À l’origine, très tôt, des traditions circulèrent qui présentaient Jésus sous différents aspects, en fonction des besoins de la communauté croyante : pour la prédication, pour la catéchèse, pour la liturgie. Ce qui les caractérise toutes, c’est un double souci : elles veulent en même temps enraciner la foi dans la vie terrestre de Jésus et actualiser cette existence. Mais aucune ne présente Jésus comme un héros ou un révolutionnaire ; on offre une rétrospective sur celui qu’on sait vivant à jamais ; au cœur de cette histoire se trouve le foyer de la lumière pascale, celui qui a vécu et est vivant et parle aux chrétiens du temps présent. Tel est l’Évangile avant les Évangiles. Cette christologie ne s’est pas élaborée sous forme systématique ni dans une conjoncture épistolaire, mais avec l’unique intention de présenter et d’actualiser le mystère de Jésus devenu Seigneur. Les Évangiles, qui ont utilisé ces traditions, offrent des aspects variés de cette présentation originelle.

• L’Évangile selon Marc montre comment ce Jésus, à travers sa faiblesse et son ignorance même, est le Fils de Dieu, qui nous a sauvés du mal et de Satan ; il invite ainsi le lecteur à accorder la foi au Fils de Dieu. Cet Évangile est une annonce qui va interpeller l’incroyant, véritable prédication modelée sur le type primitif, qu’on nomme kérygmatique.

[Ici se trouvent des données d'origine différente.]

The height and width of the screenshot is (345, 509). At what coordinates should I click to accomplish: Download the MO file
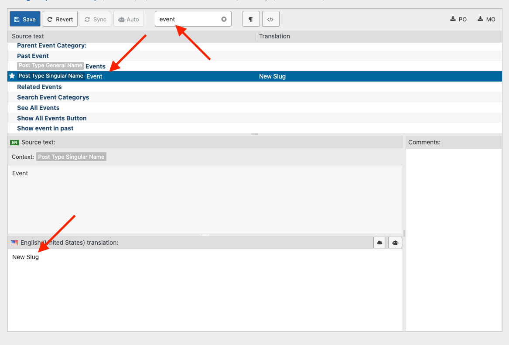tap(486, 19)
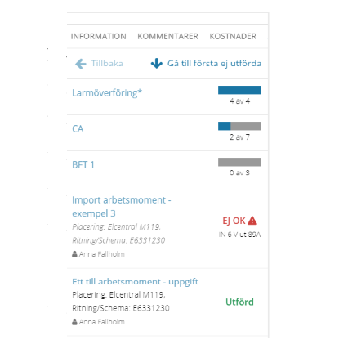This screenshot has width=339, height=349.
Task: Click person icon beside first Anna Fallholm
Action: coord(74,254)
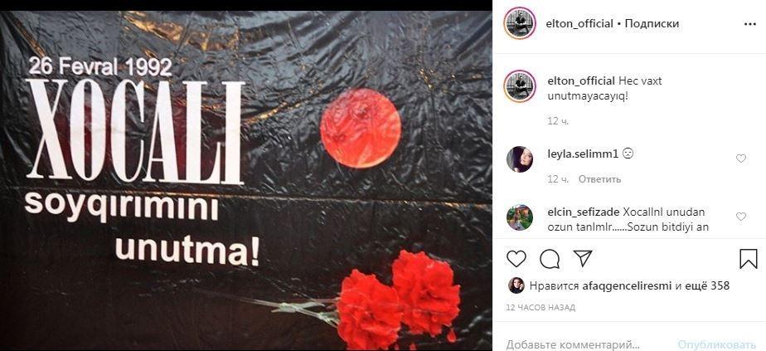This screenshot has height=351, width=766.
Task: Click the Подписки following button
Action: coord(652,23)
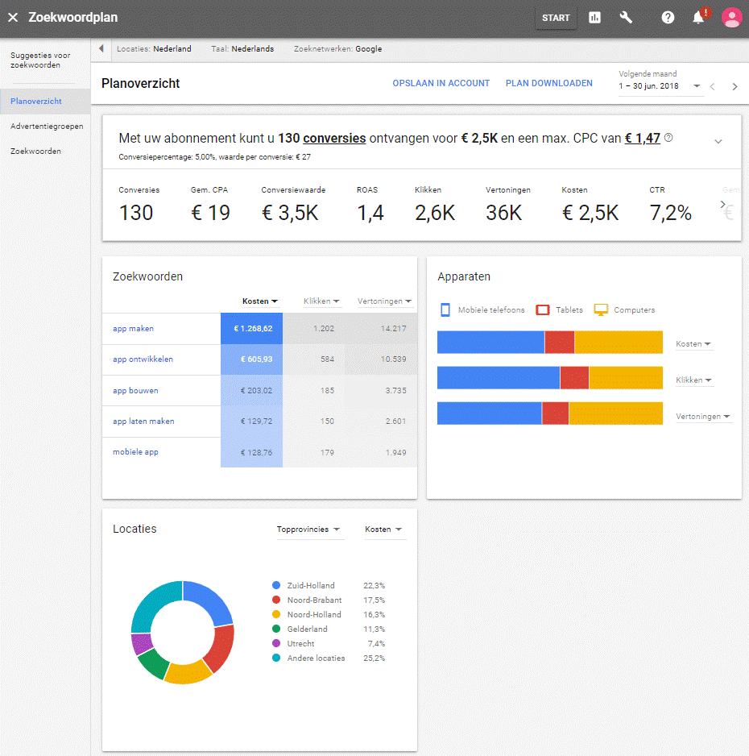749x756 pixels.
Task: Select Advertentiegroepen in the sidebar
Action: [47, 127]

• L’Évangile selon Matthieu fait culminer l’existence de Jésus sur le « manifeste » du Ressuscité : « Tout pouvoir m’a été donné au ciel et sur la terre... Allez donc faire des nations des disciples... Je suis avec vous jusqu’à la fin des temps. » Matthieu montre comment Jésus couronne le passé d’Israël, quitte à devoir s’en arracher douloureusement ; la justice chrétienne doit accomplir la justice juive. Matthieu actualise pour son temps les événements passés, en montrant, plus fortement que Marc, que les disciples du temps de Jésus sont déjà des croyants imparfaits qui s’acheminent vers la foi pleine.

• Luc, qui manifeste dans son livre sur les Actes des Apôtres l’intérêt qu’il porte à l’Église, donne consistance au temps de Jésus qui s’écoule entre le temps de l’annonce prophétique et celui de l’Église. La vie de Jésus prend valeur pour le temps ecclésial ; elle a été le premier acte du dessein de Dieu dans l’Église, acte qui a valeur typique. L’avenir qui lui succède prend sans cesse appui sur la vie de Jésus : l’événement passé demeure à jamais présent. D’autre part, pour ne signaler qu’un dernier aspect de cet Évangile, le portrait du Christ est davantage celui du Sauveur miséricordieux qui s’adresse aux pauvres, aux pécheurs, aux déshérités de la terre.

• Jean, enfin, prend son point de départ dans l’affirmation traditionnelle de préexistence et montre en Jésus la gloire du Père, la gloire de la résurrection déjà présente à travers les miracles, les « signes » qu’il opère durant son passage ici-bas. Jésus est le Logos, la Parole de Dieu même, le Révélateur absolu et définitif, celui auquel donner sa foi, c’est vivre. Surtout, cet Évangile se soucie de ramener sans cesse le croyant à la personne et à l’activité historique de Jésus, sans lesquelles nulle existence ecclésiale ne peut garder son authenticité, ainsi pour la vie sacramentelle, baptême et eucharistie.